The order doesn’t list all the products involved, but it appears to include a wide range of Samsung phones and tablets.
Even the media players and phones that were barred can continue to be sold during a Presidential Review period. The White House rarely intervenes in such actions, but did so just days ago, vetoing a ban that Samsung had won that would have prevented Apple from importing certain older iPhones and iPads.
Apple praised the ruling.
“With today’s decision, the ITC has joined courts around the world in Japan, Korea, Germany, Netherlands and California by standing up for innovation and rejecting Samsung’s blatant copying of Apple’s products,” Apple said. “Protecting real innovation is what the patent system should be about.”

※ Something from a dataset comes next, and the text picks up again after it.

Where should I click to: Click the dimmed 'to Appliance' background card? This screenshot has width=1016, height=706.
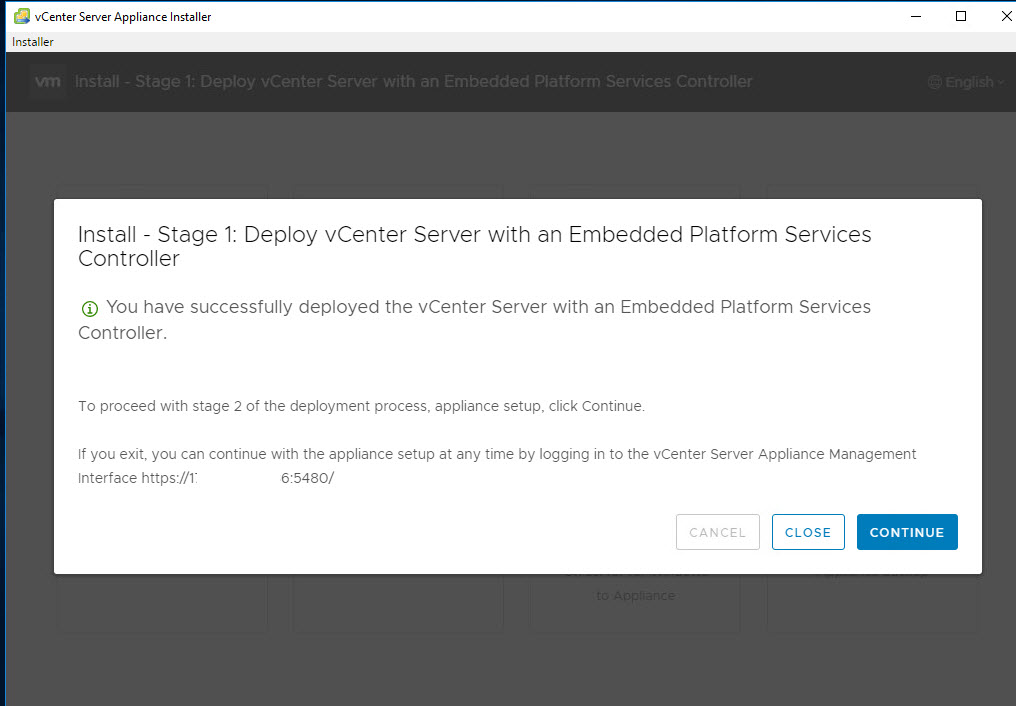(635, 596)
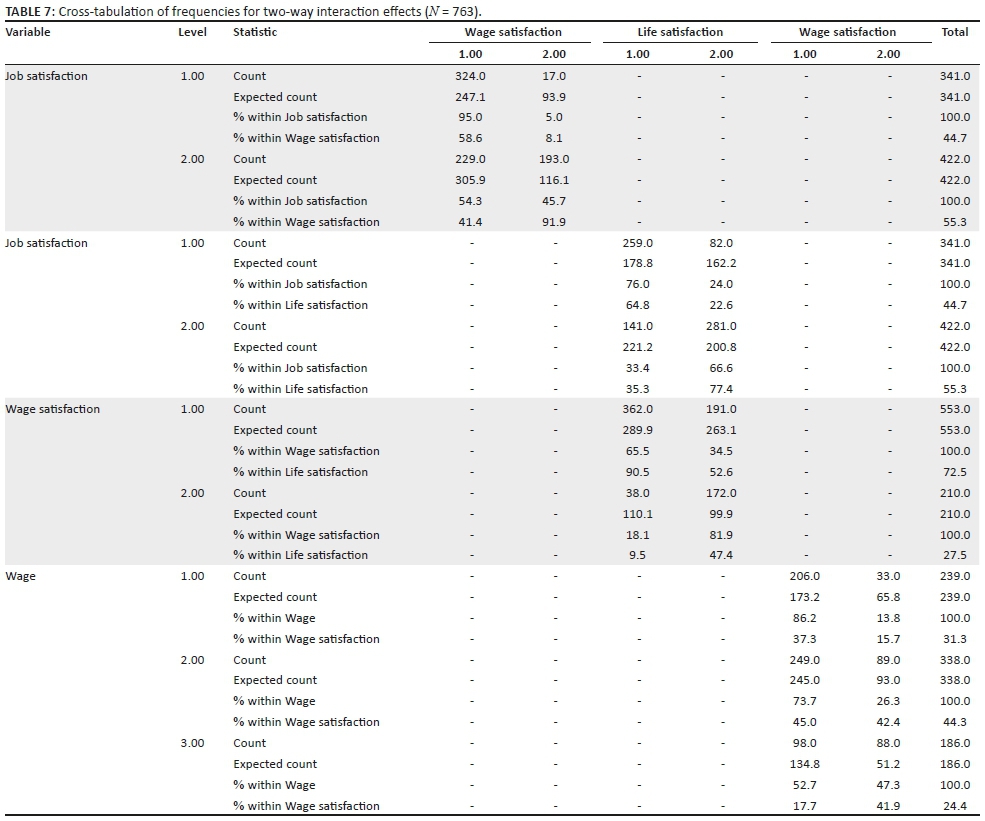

Samsung, meanwhile, said it was disappointed that the ITC issued the exclusion order, but spokesman Adam Yates said Samsung was pleased that “Apple has been stopped from trying to use its overbroad design patents to achieve a monopoly on rectangles and rounded corners.”
“The proper focus for the smartphone industry is not a global war in the courts, but fair competition in the marketplace,” Yates said.
It also suggested that it may have already made the design tweaks necessary to keep selling all its products despite the ruling.
“Samsung will continue to launch many innovative products and we have already taken measures to ensure that all of our products will continue to be available in the United States,” Yates said.
It was a busy day for Apple and Samsung on the legal front. The two parties were in federal court earlier in the day arguing before a panel of appellate judges whether an injunction should be given against a different set of Samsung products following a San Jose, Calif., jury verdict last year.